Now a fourth-year pro, Paukovich has been a key player this season for Las Vegas (24-11-3), which lost to the Bakersfield Condors (21-18-1) 1-0 on Saturday night at the Orleans Arena.

"He is the ultimate team player. He does all the stuff a lot of players don't want to do," Wranglers coach Ryan Mougenel said. "He's definitely a huge reason why we've had success here. I think he's enjoying playing again."

Nearly six years removed from the play that changed his life, Paukovich has since made his peace with Bina, who he now considers a friend.

The two cleared the air a couple of years ago when they were in Edmonton's training camp together, and they also were teammates in Springfield during the 2008-09 season.

"The biggest thing for me was when Robbie and I played together, one of the things we both got was closure," Paukovich said. "It's a true credit to him. He actually came up to me and was basically like, 'Hey, things happen. It's not going to be an issue.'

"Obviously, I apologized -- as much as I could at that point. We talked probably five minutes about it, and that was it. Ever since then, any talk we've had has been as teammates and friends."

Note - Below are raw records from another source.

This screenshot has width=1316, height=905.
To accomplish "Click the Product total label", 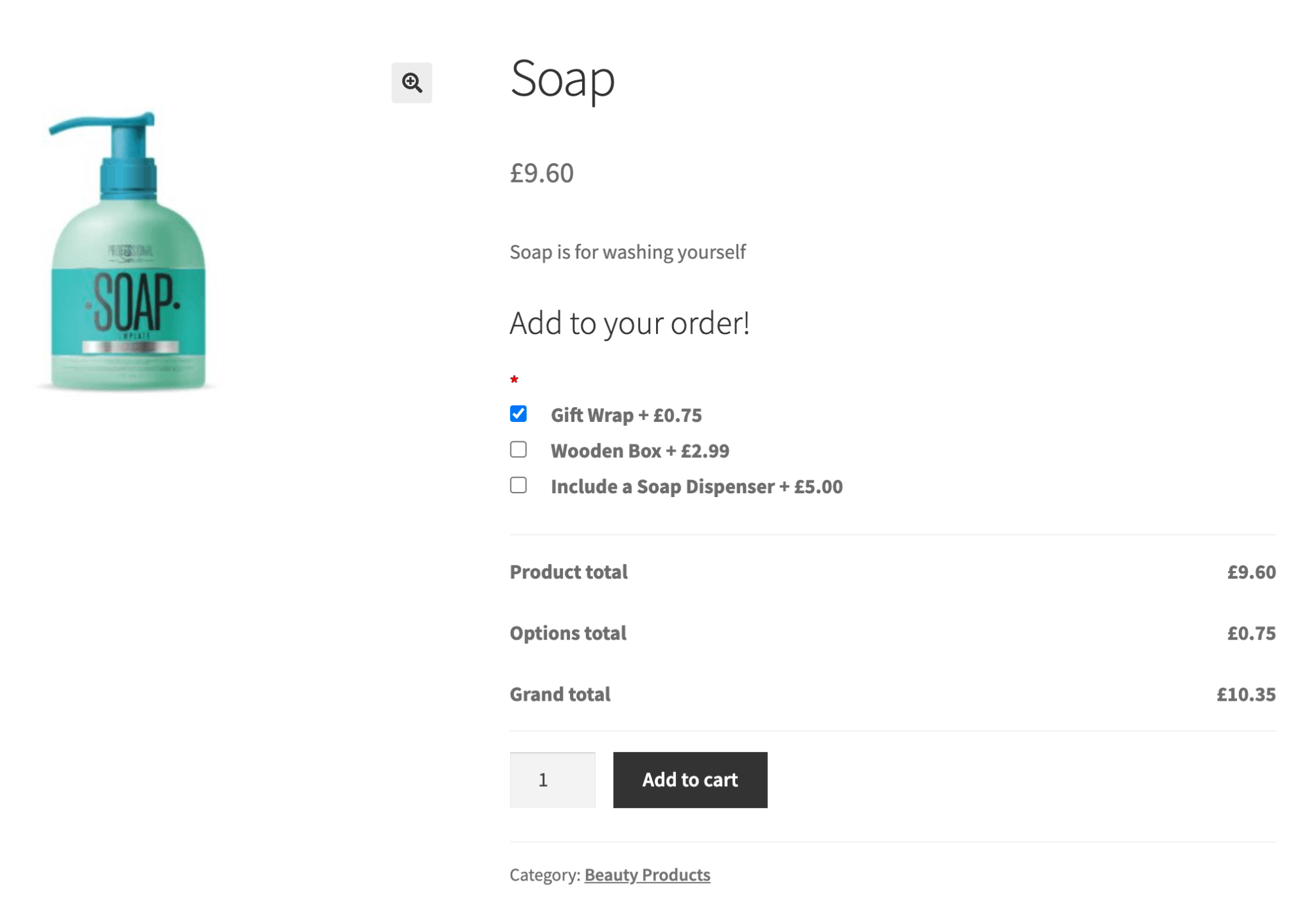I will pyautogui.click(x=568, y=572).

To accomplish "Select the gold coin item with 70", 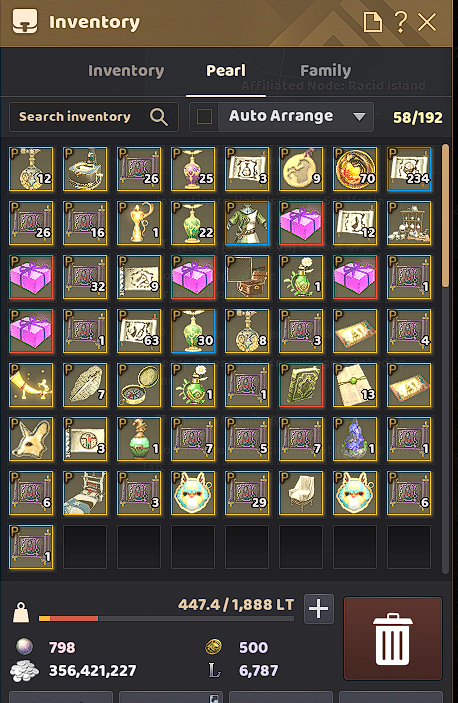I will point(355,169).
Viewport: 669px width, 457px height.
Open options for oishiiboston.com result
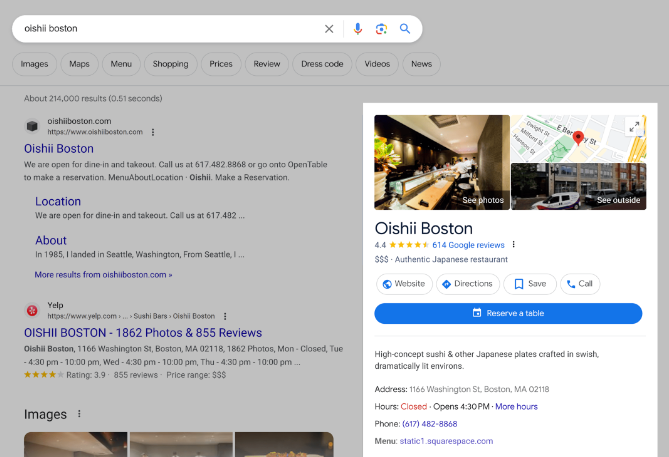tap(153, 132)

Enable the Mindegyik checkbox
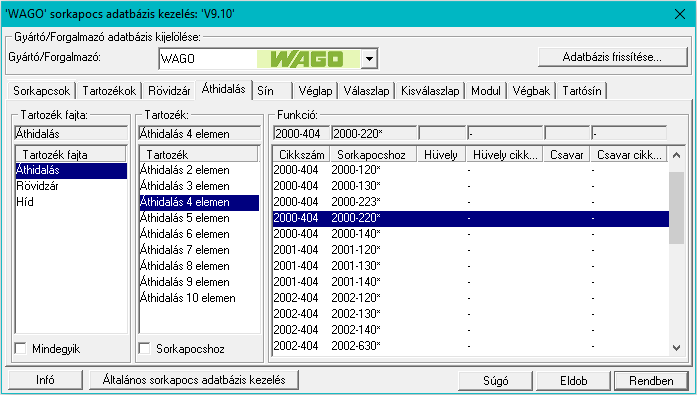pos(20,348)
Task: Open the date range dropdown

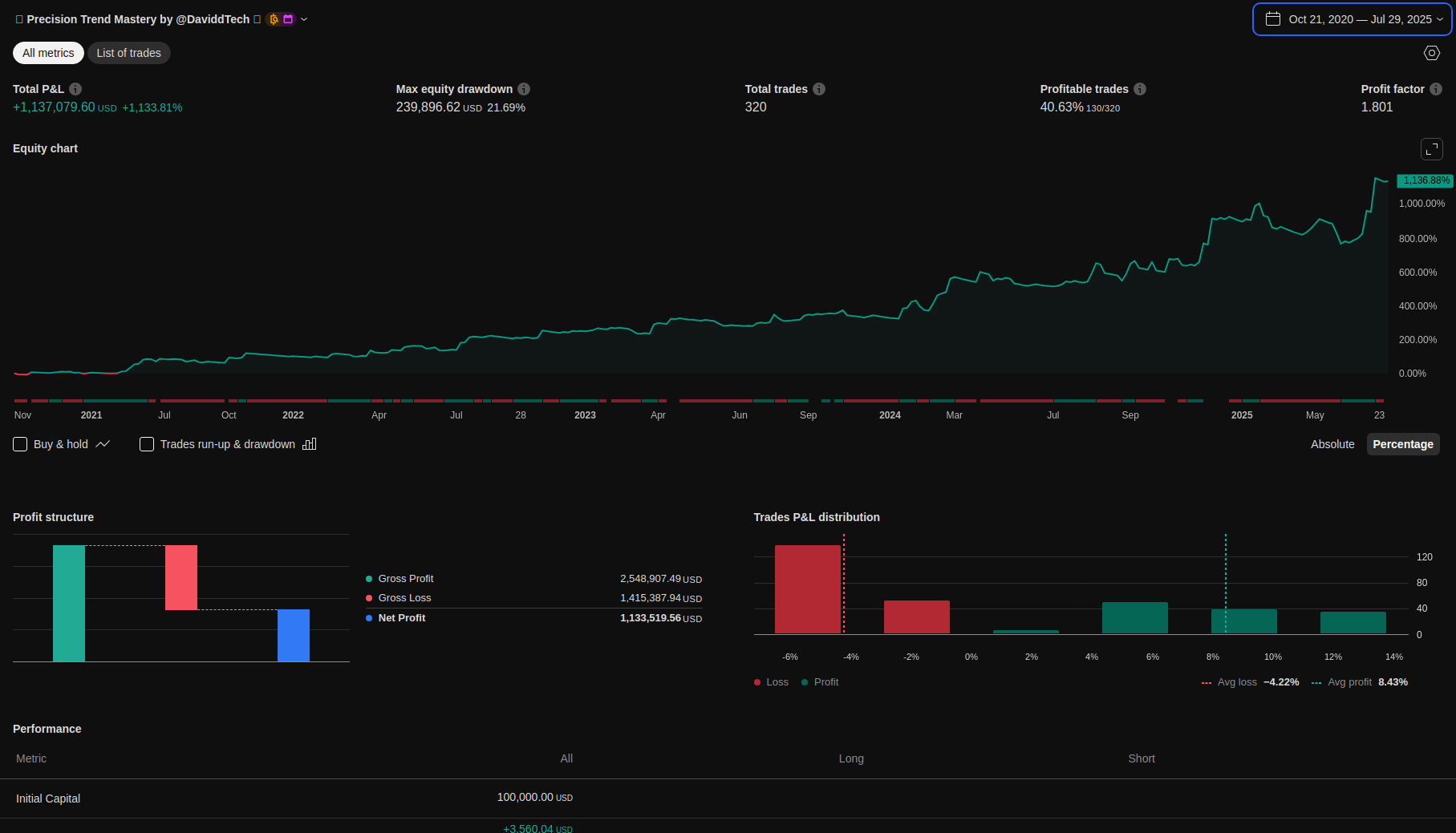Action: (1353, 19)
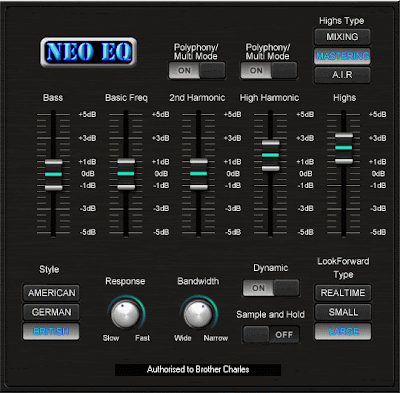Click the NEO EQ logo badge

89,52
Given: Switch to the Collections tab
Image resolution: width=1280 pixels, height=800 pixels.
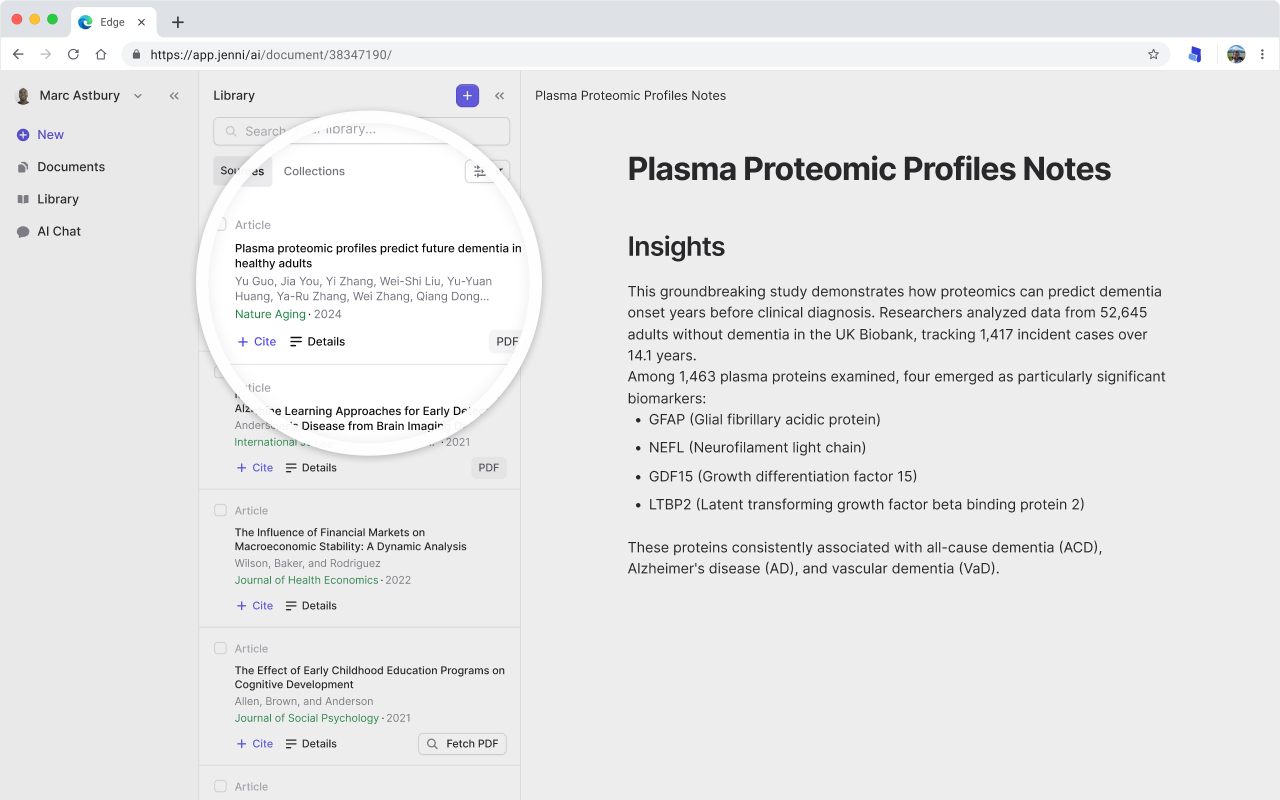Looking at the screenshot, I should click(x=314, y=171).
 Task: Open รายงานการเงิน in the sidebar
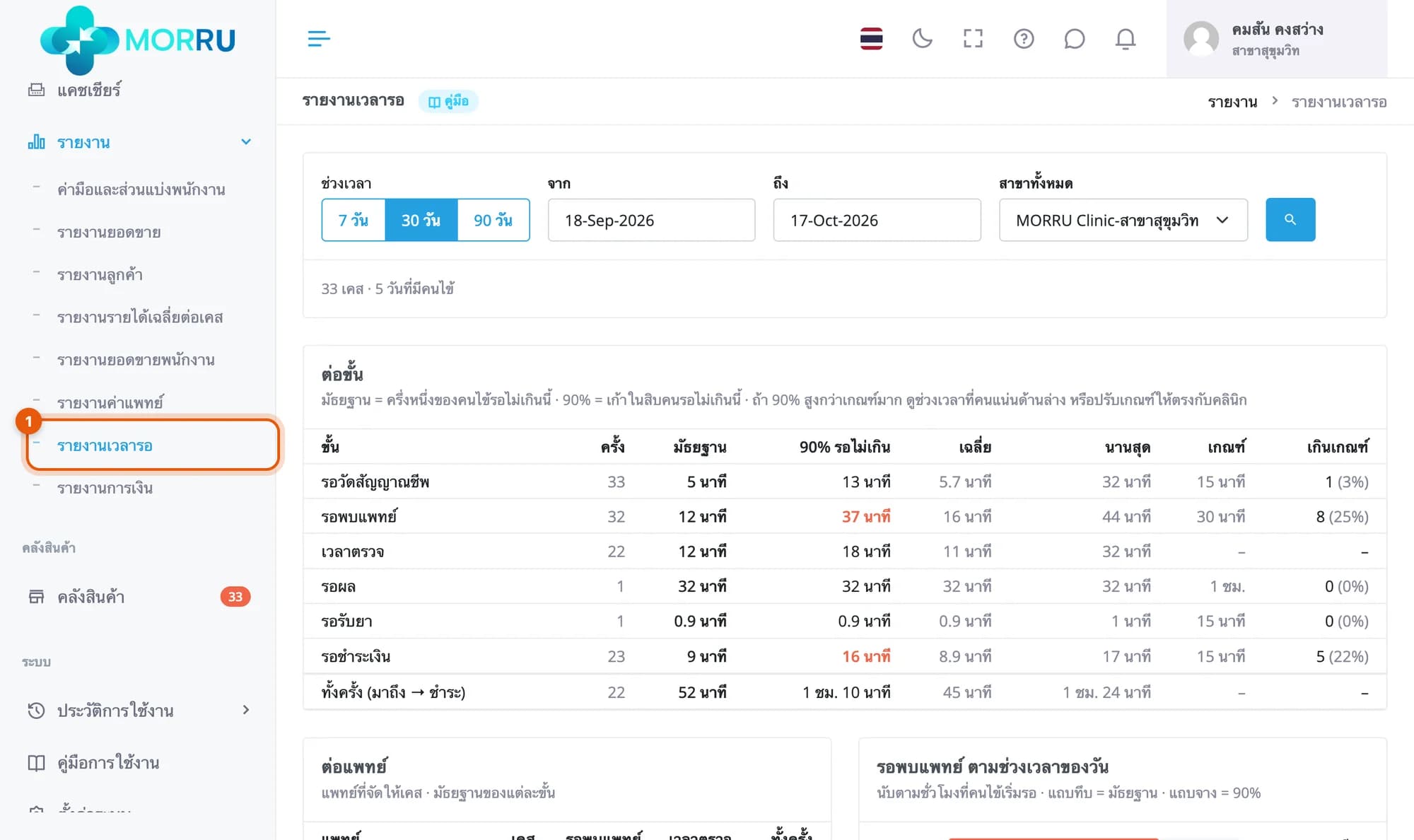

After sitting out the season following his injury, Bina bounced back strong for the Fighting Sioux and is now playing professionally in Germany. He was named an ECHL All-Star last season for Las Vegas before leaving for Europe.

"The thing I'm most thankful for is he was able to continue his career," Paukovich said. "He's healthy, and he's still able to do what he loves."


dggoddard said...

I wasn't aware that teeth were like Lego blocks that you could snap back into place.

Pauko is lucky that The Rock starring as the Tooth Fairy didn't take the teeth in the middle of the night.

Anonymous said...

Gosh, in my pea-sized mind, I can still hear the thunderous hits he used to dish out, watching the boards & glass wobble afterwards. Losing your fronts is a rite of passage in many ways. Now he's a true pro hockey player. If he really wants to be a badass, he takes them out for games.

vizoroo said...

tIn all the storm about this hit, this is the first time I heard Paucko say he didn't realize there was a delayed penalty.

Twister said...

Pauko was one of my favorite Pioneers. There are solid hits in every hockey game, and some guys are better hitters than others, but Pauko had an extra explosion when he hit people. I remember he hit David Backes (who is a big tough winger for the Blues) during a games vs MSUM. Backes was wobbly and needed help off the ice. I remember another hit in a game vs Niagara. One their players was bringing the puck up ice and was flattened and slid about 20 feet into the boards.

His insight after the Bina incident is very compelling. He just wasn't the same player after that.

Anonymous said...

I've never hear Geoff come clean about how the Bina incident affected him his sophomore year. We all saw his play drop off, but I didn't know he was so haunted by the play. I can only imagine what he and his family had to endure from the North Dakota faithful. Such a despicable, classless group of fans.

Anonymous said...

Wow, what a classy thing to do; burying the hatchet with Geoff in a five minute conversation and then to befriend him; once again, wow, what a class act. I wonder where that Robbie Bina guy is from?

Make sure you're as chauvinistic as possible when pointing out the despicable; just try not to break your arm in the process.

The Mustard's Last Stand II

Anonymous said...

Not related whatsoever; but in 1997 or 98, I was at the Dallas Stars/Coyotes game when Derrian Hatcher shattered Jeremy Roenick's jaw from a running-start, elbow to the head, headfirst into the boards. After Jeremy got off the ice, The Phoenix trainer was picking up little pieces of his helmet and putting them in the palm of his hand. I later found out those were Roenick's teeth

dggoddard said...

These stories are another reason why you young hockey players out there should always brush your teeth.

You don't want the trainers to see any plaque when they are picking your teeth up off the ice.